À l'occasion des débats qui ont accompagné le 10ème anniversaire de l'Union
économique et monétaire (voir ci-dessus), le Président de l'Eurogroupe, M. JeanClaude JUNCKER, a rappelé que le Président français s'était prononcé, lors de la
campagne électorale, en faveur de la représentation unique de l'Eurogroupe au FMI et
l'a informellement invité à se saisir du dossier à l'occasion de la prochaine
présidence française (à noter cependant que le Traité de Lisbonne prévoit en ce
domaine une initiative de la Commission).
Beaucoup d'observateurs considèrent en effet que deux facteurs au moins militent
pour un débat formel et urgent sur cette question :
- l'émergence rapide de l'euro comme deuxième monnaie d'échange et de réserve
internationale,
- l'imminence de négociations internationales visant à une remise en ordre du système
mondial pour tirer les leçons de la crise financière actuelle d'une part - et
l'émergence de nouvelles grandes puissances économiques et monétaires d'autre part.
Ces mêmes observateurs sont conscients des difficultés politiques et juridiques que
posera la représentation unifiée de l'Union européenne au regard des rapports de
puissance internes et des statuts des organisations ou conférences internationales
concernées. Mais ils estiment en général que ces problèmes pourront être surmontés à
terme dès lors que l'Union européenne démontrera sa détermination à adapter le
système en vigueur pour tenir compte des nouvelles réalités.
Un interlocuteur politique aux Etats-Unis et en Chine
Comme l'a déclaré M. le Président Valéry GISCARD d'ESTAING :
« Pour conduire les Etats-Unis ou la Chine à modifier leur comportement financier
ou monétaire (...) il leur faut un interlocuteur politique de niveau équivalent. La zone
Euro et elle seule - par sa taille et sa richesse - possède largement la dimension
économique nécessaire mais aucun responsable politique n'est en situation de se faire
entendre en son nom. Souhaitons que l'adoption du Traité de Lisbonne donne une
voix à l'Europe et que cette voix défende, non pas l'Euro qui n'en a pas besoin, mais
l'ensemble des intérêts européens » (9ème Forum économique et monétaire / Bruxelles
/ 15/05/08).
Une question de nature politique
La question de l'unification de la représentation européenne au sein du FMI - comme
au sein du G7, du G20, voire de la Banque mondiale et de l'OCDE - « n'est pas un
sujet économique ou monétaire mais une question d'essence politique » estiment
certains responsables (cf. P. DUQUESNE précité).

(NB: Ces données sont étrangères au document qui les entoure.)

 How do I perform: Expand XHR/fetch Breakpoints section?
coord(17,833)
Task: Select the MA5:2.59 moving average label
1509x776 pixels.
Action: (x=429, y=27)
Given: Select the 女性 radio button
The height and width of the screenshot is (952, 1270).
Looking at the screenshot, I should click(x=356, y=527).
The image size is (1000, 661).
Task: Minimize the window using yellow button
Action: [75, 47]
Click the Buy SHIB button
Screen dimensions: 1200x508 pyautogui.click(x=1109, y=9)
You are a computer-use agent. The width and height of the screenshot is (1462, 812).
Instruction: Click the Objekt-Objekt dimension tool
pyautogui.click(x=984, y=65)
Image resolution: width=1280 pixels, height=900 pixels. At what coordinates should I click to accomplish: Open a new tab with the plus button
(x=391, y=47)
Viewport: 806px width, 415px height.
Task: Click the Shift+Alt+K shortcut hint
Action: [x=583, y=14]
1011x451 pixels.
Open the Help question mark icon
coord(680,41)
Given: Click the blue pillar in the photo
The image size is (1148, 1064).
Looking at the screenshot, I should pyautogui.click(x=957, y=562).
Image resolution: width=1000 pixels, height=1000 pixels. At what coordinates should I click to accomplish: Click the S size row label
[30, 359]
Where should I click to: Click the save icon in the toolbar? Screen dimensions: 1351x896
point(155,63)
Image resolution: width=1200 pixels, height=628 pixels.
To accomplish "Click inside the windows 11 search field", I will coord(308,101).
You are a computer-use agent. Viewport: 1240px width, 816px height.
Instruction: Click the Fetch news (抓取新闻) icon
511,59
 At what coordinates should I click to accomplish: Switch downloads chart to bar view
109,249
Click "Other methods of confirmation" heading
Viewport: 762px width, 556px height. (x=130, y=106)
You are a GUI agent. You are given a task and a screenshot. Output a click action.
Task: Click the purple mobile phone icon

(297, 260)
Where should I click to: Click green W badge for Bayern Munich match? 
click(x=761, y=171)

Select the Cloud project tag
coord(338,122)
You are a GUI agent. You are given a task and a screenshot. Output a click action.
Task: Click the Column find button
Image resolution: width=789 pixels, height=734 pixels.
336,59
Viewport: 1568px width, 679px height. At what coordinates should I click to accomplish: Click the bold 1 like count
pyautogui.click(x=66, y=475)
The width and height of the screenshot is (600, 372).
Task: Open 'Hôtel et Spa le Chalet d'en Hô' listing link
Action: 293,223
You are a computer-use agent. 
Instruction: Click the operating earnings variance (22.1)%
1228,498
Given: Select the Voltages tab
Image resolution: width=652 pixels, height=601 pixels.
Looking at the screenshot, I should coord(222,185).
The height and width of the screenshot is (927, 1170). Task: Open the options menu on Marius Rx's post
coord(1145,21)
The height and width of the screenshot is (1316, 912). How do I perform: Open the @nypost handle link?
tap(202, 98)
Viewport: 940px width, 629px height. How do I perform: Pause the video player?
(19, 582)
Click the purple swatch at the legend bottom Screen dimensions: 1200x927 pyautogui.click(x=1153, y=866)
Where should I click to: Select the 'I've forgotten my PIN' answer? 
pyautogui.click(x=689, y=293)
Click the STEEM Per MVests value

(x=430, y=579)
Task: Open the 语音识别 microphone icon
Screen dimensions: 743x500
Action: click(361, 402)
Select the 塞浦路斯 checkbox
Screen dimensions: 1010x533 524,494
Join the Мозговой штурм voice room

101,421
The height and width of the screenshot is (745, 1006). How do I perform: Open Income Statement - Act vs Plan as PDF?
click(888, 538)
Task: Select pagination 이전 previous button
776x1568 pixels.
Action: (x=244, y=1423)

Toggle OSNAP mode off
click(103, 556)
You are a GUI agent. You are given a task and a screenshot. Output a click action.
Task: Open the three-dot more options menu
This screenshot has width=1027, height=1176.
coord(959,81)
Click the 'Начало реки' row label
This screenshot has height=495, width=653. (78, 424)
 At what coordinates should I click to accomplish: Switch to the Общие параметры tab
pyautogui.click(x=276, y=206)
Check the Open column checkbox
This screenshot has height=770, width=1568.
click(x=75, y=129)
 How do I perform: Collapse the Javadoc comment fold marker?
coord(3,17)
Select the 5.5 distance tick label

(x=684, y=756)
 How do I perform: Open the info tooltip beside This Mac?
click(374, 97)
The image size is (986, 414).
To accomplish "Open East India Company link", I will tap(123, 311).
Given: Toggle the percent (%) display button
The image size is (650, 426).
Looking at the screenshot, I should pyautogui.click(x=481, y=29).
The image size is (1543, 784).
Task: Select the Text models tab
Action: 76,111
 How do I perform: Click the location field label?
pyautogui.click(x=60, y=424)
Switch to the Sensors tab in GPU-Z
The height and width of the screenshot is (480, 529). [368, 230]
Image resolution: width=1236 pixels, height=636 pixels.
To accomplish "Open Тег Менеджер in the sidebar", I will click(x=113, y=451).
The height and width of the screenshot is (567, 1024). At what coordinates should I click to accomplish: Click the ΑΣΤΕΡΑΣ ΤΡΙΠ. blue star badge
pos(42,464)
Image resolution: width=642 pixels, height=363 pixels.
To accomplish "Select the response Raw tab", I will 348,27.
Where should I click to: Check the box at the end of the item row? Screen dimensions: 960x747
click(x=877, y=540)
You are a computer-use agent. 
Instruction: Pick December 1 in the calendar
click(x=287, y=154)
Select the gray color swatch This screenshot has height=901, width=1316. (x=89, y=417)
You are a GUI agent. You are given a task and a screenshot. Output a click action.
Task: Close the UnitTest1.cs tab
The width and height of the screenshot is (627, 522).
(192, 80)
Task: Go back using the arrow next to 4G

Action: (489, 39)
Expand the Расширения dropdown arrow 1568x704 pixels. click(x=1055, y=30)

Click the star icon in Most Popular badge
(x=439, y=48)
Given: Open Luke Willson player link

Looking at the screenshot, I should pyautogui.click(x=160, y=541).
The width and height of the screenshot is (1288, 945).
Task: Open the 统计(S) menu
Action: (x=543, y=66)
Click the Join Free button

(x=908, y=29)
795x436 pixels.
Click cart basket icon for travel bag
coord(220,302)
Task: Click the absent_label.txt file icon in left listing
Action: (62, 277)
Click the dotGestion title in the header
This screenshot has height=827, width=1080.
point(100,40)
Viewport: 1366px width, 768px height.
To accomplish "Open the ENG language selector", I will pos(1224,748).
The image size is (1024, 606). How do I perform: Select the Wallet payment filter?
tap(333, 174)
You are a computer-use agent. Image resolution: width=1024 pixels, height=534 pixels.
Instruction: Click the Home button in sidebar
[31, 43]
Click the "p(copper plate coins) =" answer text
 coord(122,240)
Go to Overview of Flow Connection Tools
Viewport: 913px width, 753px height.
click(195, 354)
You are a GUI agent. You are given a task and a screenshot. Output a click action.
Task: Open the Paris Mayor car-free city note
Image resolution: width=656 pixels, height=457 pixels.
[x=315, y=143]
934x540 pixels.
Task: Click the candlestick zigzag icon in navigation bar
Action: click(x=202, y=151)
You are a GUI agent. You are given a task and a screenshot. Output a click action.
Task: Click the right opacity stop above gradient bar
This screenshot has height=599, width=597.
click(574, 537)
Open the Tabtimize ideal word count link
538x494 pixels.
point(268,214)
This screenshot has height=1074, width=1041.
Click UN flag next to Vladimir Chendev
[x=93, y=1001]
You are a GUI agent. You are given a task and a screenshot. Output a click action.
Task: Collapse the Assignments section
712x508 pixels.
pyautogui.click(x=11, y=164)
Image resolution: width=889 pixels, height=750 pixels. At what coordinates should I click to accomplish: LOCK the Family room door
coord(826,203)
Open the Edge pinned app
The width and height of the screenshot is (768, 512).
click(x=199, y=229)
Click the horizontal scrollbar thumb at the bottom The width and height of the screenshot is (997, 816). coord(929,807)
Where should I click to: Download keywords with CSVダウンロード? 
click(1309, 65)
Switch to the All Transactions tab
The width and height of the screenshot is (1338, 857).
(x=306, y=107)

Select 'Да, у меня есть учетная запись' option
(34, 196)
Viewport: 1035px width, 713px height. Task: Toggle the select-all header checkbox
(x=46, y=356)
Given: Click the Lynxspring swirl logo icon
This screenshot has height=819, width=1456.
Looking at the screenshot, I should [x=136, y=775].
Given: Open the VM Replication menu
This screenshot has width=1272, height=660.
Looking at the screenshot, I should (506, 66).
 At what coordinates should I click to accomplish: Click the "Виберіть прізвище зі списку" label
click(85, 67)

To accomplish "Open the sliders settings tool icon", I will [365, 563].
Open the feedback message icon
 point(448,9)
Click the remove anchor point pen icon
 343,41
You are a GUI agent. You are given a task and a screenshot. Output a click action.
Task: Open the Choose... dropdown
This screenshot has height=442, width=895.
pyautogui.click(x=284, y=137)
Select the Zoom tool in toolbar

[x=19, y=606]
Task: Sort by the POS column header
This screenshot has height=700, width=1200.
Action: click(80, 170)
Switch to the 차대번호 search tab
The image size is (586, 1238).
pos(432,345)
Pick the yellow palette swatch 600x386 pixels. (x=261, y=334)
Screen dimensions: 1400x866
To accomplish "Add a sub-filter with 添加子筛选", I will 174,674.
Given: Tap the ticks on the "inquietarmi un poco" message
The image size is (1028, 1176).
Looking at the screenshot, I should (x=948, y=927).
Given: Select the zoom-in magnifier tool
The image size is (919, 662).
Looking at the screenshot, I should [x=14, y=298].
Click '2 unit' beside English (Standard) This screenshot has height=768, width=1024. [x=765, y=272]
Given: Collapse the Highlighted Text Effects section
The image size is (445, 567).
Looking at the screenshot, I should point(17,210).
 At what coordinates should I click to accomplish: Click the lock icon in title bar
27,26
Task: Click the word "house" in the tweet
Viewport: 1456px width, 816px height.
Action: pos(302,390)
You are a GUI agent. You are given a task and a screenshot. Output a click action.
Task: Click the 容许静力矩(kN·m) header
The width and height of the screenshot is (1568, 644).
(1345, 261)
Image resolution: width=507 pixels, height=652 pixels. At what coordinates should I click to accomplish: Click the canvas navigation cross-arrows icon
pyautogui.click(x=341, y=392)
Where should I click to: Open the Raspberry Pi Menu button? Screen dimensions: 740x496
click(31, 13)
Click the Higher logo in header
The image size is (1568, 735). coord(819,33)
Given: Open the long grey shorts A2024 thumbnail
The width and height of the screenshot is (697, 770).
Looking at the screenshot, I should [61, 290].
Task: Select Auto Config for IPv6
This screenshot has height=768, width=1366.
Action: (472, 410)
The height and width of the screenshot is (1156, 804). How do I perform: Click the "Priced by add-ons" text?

Il est clair en effet que certains des États membres de l'Union européenne qui
disposent aujourd'hui, du fait de leur taille relative - d'une place importante au sein de
ces instances internationales hésitent à y renoncer - au moins partiellement - au
bénéfice d'une représentation unifiée.
Il semble toutefois que cette évolution soit incontournable si l'on veut sauvegarder
les intérêts de l'ensemble - et finalement de chacun - des États membres de l'Union
européenne. Telle est en tout cas la voie tracée tant par les dispositions du Traité de
Lisbonne que par la marche de l'intégration économique et politique qui sous-tend
toute l'entreprise européenne.
Il semble enfin être de l'intérêt du bon fonctionnement du système financier
international que soit résolu le paradoxe étonnant et dangereux de la non
représentation officielle, au plan mondial, de la première puissance économique et
financière de la planète que constitue dorénavant l'Union européenne.